**To do:**
Print every entry again, precisely as written.

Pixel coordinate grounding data
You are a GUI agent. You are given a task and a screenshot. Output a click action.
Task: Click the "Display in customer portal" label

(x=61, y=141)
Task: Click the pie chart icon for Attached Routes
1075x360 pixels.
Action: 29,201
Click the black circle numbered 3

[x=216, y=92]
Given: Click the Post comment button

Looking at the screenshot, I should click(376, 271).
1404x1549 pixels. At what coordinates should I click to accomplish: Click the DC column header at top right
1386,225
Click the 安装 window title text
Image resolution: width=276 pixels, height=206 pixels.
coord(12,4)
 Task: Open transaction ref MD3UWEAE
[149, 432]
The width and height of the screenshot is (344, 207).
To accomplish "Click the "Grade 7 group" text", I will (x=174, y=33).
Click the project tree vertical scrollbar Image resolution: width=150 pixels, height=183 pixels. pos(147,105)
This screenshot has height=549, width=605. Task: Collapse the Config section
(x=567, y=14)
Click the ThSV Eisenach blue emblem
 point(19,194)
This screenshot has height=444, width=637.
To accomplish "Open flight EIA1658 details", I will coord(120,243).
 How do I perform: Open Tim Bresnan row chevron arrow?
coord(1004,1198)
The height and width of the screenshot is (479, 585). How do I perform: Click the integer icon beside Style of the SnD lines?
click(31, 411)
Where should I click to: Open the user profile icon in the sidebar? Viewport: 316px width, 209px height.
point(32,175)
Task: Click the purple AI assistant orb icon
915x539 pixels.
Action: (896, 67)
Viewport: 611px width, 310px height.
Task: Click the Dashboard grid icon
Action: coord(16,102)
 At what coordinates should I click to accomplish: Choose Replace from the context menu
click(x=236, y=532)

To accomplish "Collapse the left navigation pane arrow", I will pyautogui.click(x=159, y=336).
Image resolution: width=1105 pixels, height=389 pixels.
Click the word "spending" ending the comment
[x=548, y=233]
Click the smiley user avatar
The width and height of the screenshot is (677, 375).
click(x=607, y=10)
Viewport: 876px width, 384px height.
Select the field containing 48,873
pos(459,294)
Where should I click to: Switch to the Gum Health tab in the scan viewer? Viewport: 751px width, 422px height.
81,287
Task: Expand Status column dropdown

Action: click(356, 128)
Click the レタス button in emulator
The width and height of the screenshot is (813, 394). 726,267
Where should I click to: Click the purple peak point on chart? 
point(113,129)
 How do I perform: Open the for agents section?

**Task response:**
You are a GUI agent. You are given a task and a screenshot. Output a click action.
Task: Click the "Display in customer portal" label

(x=61, y=141)
Task: Click the pie chart icon for Attached Routes
1075x360 pixels.
Action: 29,201
Click the black circle numbered 3

[x=216, y=92]
Given: Click the Post comment button

Looking at the screenshot, I should click(376, 271).
1404x1549 pixels. At what coordinates should I click to accomplish: Click the DC column header at top right
1386,225
Click the 安装 window title text
Image resolution: width=276 pixels, height=206 pixels.
coord(12,4)
 Task: Open transaction ref MD3UWEAE
[149, 432]
The width and height of the screenshot is (344, 207).
To accomplish "Click the "Grade 7 group" text", I will (x=174, y=33).
Click the project tree vertical scrollbar Image resolution: width=150 pixels, height=183 pixels. pos(147,105)
This screenshot has height=549, width=605. Task: Collapse the Config section
(x=567, y=14)
Click the ThSV Eisenach blue emblem
 point(19,194)
This screenshot has height=444, width=637.
To accomplish "Open flight EIA1658 details", I will coord(120,243).
 How do I perform: Open Tim Bresnan row chevron arrow?
coord(1004,1198)
The height and width of the screenshot is (479, 585). How do I perform: Click the integer icon beside Style of the SnD lines?
click(31, 411)
Where should I click to: Open the user profile icon in the sidebar? Viewport: 316px width, 209px height.
point(32,175)
Task: Click the purple AI assistant orb icon
915x539 pixels.
Action: (896, 67)
Viewport: 611px width, 310px height.
Task: Click the Dashboard grid icon
Action: coord(16,102)
 At what coordinates should I click to accomplish: Choose Replace from the context menu
click(x=236, y=532)

To accomplish "Collapse the left navigation pane arrow", I will pyautogui.click(x=159, y=336).
Image resolution: width=1105 pixels, height=389 pixels.
Click the word "spending" ending the comment
[x=548, y=233]
Click the smiley user avatar
The width and height of the screenshot is (677, 375).
click(x=607, y=10)
Viewport: 876px width, 384px height.
Select the field containing 48,873
pos(459,294)
Where should I click to: Switch to the Gum Health tab in the scan viewer? Viewport: 751px width, 422px height.
81,287
Task: Expand Status column dropdown

Action: click(356, 128)
Click the レタス button in emulator
The width and height of the screenshot is (813, 394). 726,267
Where should I click to: Click the purple peak point on chart? 
point(113,129)
 How do I perform: Open the for agents section?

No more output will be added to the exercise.